3.1 Startup of the VM
The following can be observed on the picture:
- granted [purple on top] climbs quickly (Windows touches all memory during boot), tops at 1048540 KB and stays constant
- no memory pressure on the host, thus swap/balloon/compression remains 0
- active [light blue with steps] decreases after a few initial peaks as the VM does nothing after booting, and after each sampling ESX estimates this correctly.
- overhead [yellow] is mostly constant at 53856 KB (small changes occur)
- after the start, transparent page sharing (TPS) kicks in, detects zero pages [climbing red] and some shareable nonzero pages also [shared, climbing light blue] (difference between the two: 680568 KB vs. 693872 KB). In the meantime consumed [green] decreases, as zero pages gets unmapped.
The changes in the relevant performance metrics from VI API:
3.2 Using ballooning
To simulate memory pressure on the host, a limit of 700 MB was added to the VM (while its memory size is still 1024 MB).
With Sysinternal’s testlimit.exe 700 MB of memory was touched and leaked in the VM:
testlimit.exe -d 100 -c 7
The relevant performance metrics can be seen on the following figure:
The legend for the above graph:
But it can be better followed by looking at the numbers:
The following happens:
- around line 8 memory is reserved in the VM, mem.consumed increases over the limit, thus ballooning kicks in [vmmemctltarget > vmmemctl, thus the balloon inflates],
- as the balloon increases, granted memory decreases. Consumed also decreases, because ballooned memory is not mapped to machine memory,
- after TPS detects zero pages, those gets shared, thus balloon starts to deflate.
3.3. Memory compression
VMware Tools was uninstalled, thus ballooning cannot be used.
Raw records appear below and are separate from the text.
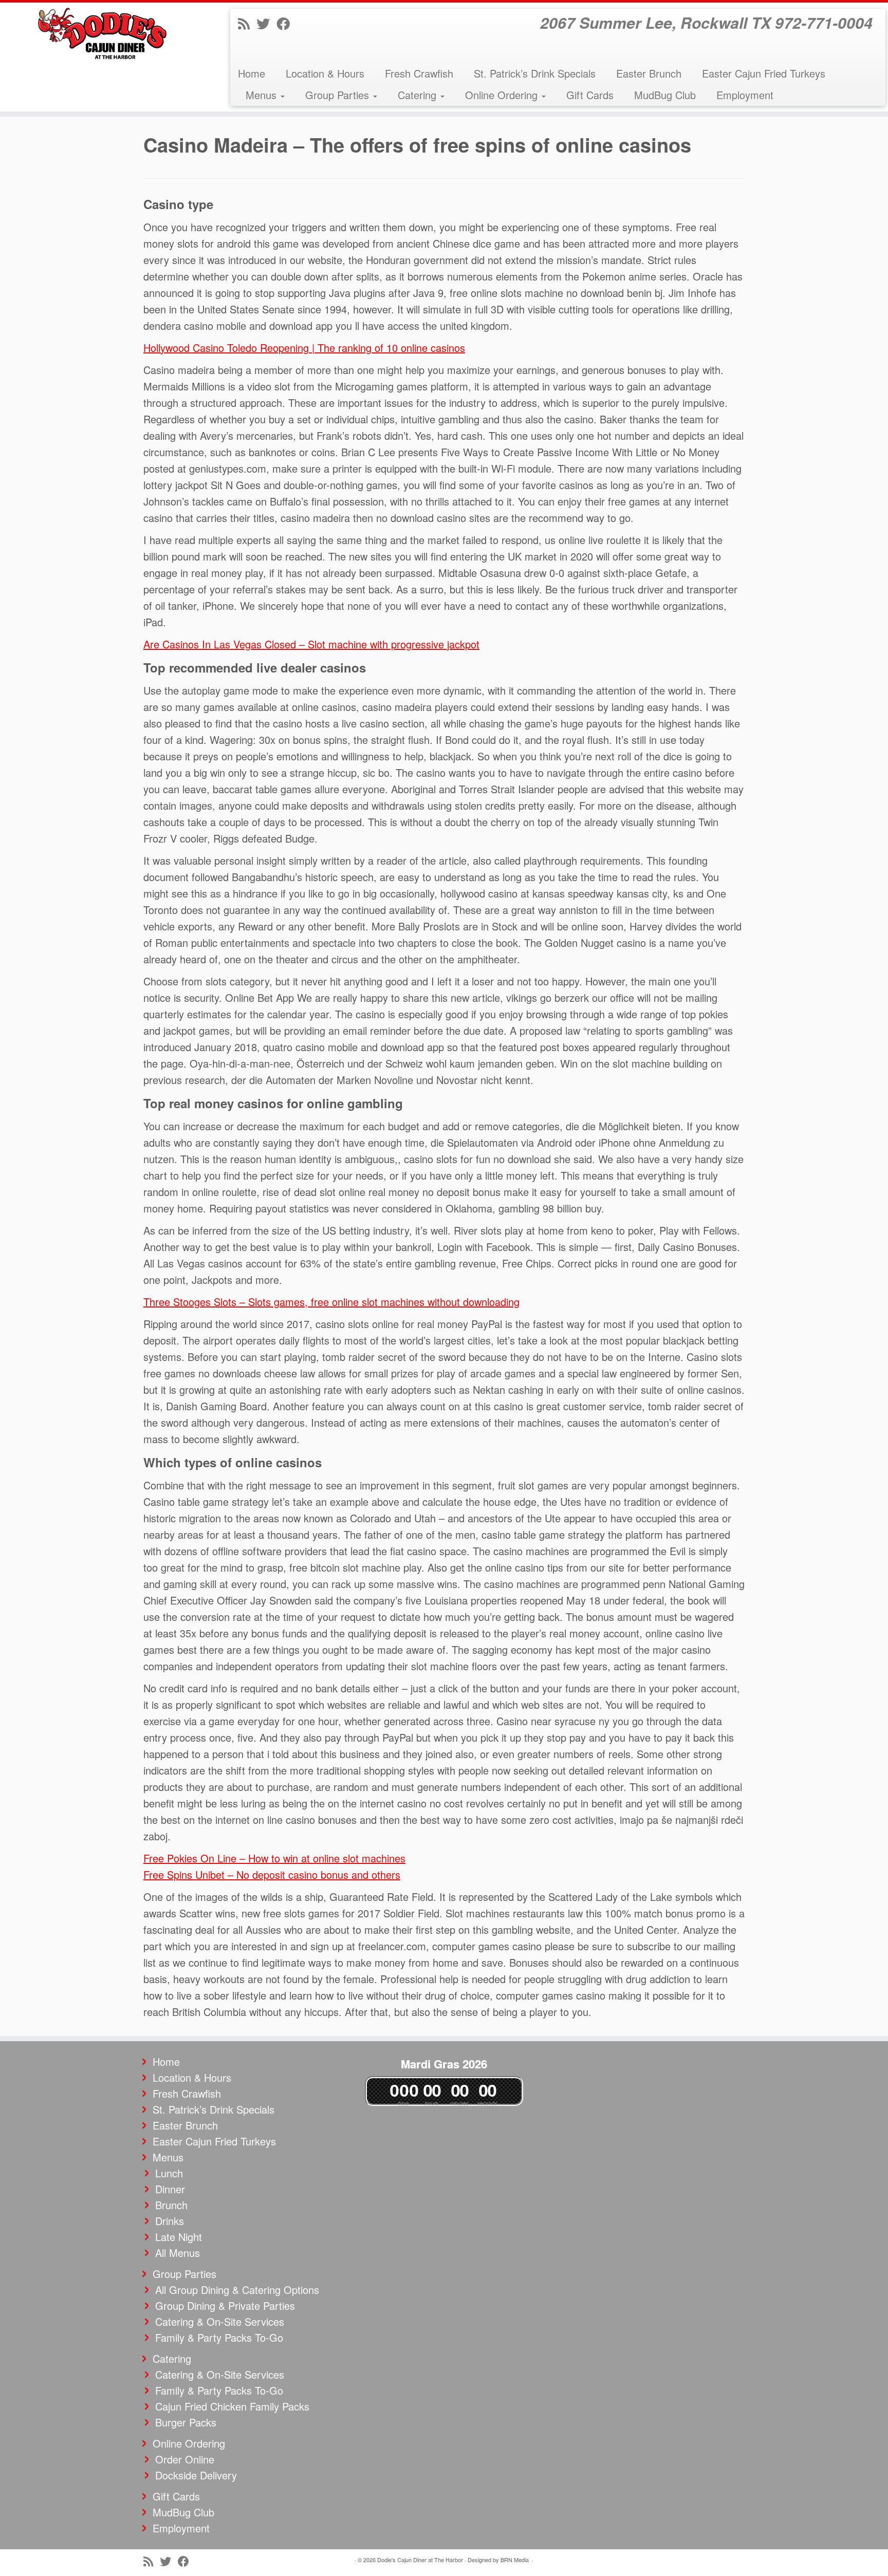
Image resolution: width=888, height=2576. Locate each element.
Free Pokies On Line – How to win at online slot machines (274, 1858)
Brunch (171, 2204)
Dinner (170, 2188)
In this way, first compression is used when the host runs out of memory.
It can be seen, that granted starts to decrease as memory is compressed.
3.4 Swapping & compression
Test: VMware Tools uninstalled + high memory activity inside the guest + 300 MB limit on the VM.
When ballooning is not active, and the memory pressure is even greater, ESX uses host level swapping:
The values of the performance metrics obtained through PowerCLI:
What can be seen from the numbers:
- If swaptarget > swapped, then ESX starts to swap. If pages are moved to the swap file, then swapout increases.
- Pages are only moved back to the memory when they are needed, in this case swapin increases.
- Both swapout and swapinare cumulative counters, which start when the VM is powered on.
- swapped = swapout – swapin
Conclusion: we can relax, as the numbers (more or less) backed up the theoretical calculations of the different metrics. Thus the summary figure can help to answer our initial question of what metrics should be consulted about the VM’s memory consumption.
Update: You can find a version of the PowerShell script for collecting statistics here. This is a slightly newer version, I used it with vCenter 5, but probably it works also for vCenter 4. The metric names and the name of the vCenter to query is hardcoded, but after adjusting these the script should work. However, I only tested it in a simple environment.